Structure-guided de novo design of &alpha;-helical antimicrobial peptide with enhanced specificity

Huang, Jin-Feng; Xu, Yi-Min; Hao, Dian-Ming; Huang, Yi-Bing; Liu, Yu; Chen, Yuxin

doi:10.1351/PAC-CON-09-01-12

Pure Appl. Chem., 2010, Vol. 82, No. 1, pp. 243-257

http://dx.doi.org/10.1351/PAC-CON-09-01-12

Published online 2010-01-03

Structure-guided de novo design of α-helical antimicrobial peptide with enhanced specificity

Jin-Feng Huang¹, Yi-Min Xu¹, Dian-Ming Hao¹, Yi-Bing Huang¹, Yu Liu²* and Yuxin Chen¹*

¹ Key Laboratory for Molecular Enzymology and Engineering of the Ministry of Education, Jilin University, Changchun, Jilin 130021, China
² The Second Hospital, Jilin University, Changchun, Jilin 130041, China

Abstract: In the present study, the 26-residue peptide sequence Ac-KWKSFLKTFKSAKKTVLHTALKAISS-amide (peptide P) was utilized as the framework to study the effects of introducing hydrophilic amino acid lysine on the nonpolar face of the helix on peptide biological activities.
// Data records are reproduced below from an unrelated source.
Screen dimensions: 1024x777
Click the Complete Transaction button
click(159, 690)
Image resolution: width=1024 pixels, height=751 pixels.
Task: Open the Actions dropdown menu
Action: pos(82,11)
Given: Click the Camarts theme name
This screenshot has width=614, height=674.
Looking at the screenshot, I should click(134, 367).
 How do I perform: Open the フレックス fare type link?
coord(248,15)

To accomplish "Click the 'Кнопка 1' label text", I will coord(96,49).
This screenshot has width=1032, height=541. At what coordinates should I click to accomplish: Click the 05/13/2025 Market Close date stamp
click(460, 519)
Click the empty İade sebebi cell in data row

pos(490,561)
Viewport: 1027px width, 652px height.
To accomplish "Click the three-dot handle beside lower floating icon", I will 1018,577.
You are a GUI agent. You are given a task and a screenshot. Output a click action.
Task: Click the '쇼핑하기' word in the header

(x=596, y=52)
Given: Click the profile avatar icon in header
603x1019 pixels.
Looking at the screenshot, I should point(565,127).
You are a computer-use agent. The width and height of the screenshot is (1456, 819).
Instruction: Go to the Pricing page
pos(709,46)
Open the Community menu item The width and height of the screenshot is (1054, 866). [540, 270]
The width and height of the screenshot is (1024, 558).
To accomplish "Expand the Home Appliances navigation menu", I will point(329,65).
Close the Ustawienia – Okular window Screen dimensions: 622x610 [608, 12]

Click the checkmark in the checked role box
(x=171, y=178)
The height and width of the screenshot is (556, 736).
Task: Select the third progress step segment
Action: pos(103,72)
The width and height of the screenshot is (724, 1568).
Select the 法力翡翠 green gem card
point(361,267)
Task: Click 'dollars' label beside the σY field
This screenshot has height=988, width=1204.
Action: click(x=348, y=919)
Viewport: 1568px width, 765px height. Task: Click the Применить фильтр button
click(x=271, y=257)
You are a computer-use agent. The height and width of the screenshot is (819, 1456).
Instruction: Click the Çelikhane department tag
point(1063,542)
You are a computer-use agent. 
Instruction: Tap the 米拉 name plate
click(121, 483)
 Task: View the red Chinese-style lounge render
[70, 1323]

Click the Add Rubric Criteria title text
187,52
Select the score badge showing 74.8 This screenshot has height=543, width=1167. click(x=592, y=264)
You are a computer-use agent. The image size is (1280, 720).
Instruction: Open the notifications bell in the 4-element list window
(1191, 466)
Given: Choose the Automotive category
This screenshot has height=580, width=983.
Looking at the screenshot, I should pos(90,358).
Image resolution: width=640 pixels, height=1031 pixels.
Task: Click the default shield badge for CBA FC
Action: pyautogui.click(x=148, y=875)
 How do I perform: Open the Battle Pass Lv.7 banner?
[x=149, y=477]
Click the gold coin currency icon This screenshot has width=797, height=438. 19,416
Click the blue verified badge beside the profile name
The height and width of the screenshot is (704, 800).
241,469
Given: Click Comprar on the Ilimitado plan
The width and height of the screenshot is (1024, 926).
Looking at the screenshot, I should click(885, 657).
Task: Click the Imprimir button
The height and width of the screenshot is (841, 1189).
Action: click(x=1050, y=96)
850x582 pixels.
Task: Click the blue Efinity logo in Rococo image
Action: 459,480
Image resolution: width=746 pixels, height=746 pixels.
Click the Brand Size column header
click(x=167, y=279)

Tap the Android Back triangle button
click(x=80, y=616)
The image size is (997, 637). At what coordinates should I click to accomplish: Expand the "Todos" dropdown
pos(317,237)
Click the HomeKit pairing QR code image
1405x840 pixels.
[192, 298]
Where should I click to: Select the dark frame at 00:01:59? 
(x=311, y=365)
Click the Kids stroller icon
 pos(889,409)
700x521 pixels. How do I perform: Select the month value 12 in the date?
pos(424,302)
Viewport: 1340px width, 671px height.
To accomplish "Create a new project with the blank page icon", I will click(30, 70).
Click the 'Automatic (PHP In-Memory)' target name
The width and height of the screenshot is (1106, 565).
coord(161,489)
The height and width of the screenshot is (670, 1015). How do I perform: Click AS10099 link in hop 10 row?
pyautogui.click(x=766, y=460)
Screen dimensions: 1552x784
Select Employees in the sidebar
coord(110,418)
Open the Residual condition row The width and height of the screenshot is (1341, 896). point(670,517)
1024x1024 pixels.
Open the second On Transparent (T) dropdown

Lysine residue was systematically used to substitute original hydrophobic amino acid at the selected locations on the nonpolar face of peptide P. In order to compensate for the loss of hydrophobicity caused by lysine substitution, leucine was also used to replace original alanine to increase peptide overall hydrophobicity. Hemolytic activity is correlated with peptide hydrophobicity. By introducing lysine on the nonpolar face, we significantly weaken peptide hemolytic activity as well as antimicrobial activity. However, by utilizing leucine to compensate the hydrophobicity, we improve antimicrobial activity against both Gram-negative and -positive bacteria. Peptide self-association ability and hydrophobicity were also determined. This specific rational approach of peptide design could be a powerful method to optimize antimicrobial peptides with clinical potential as peptide antibiotics.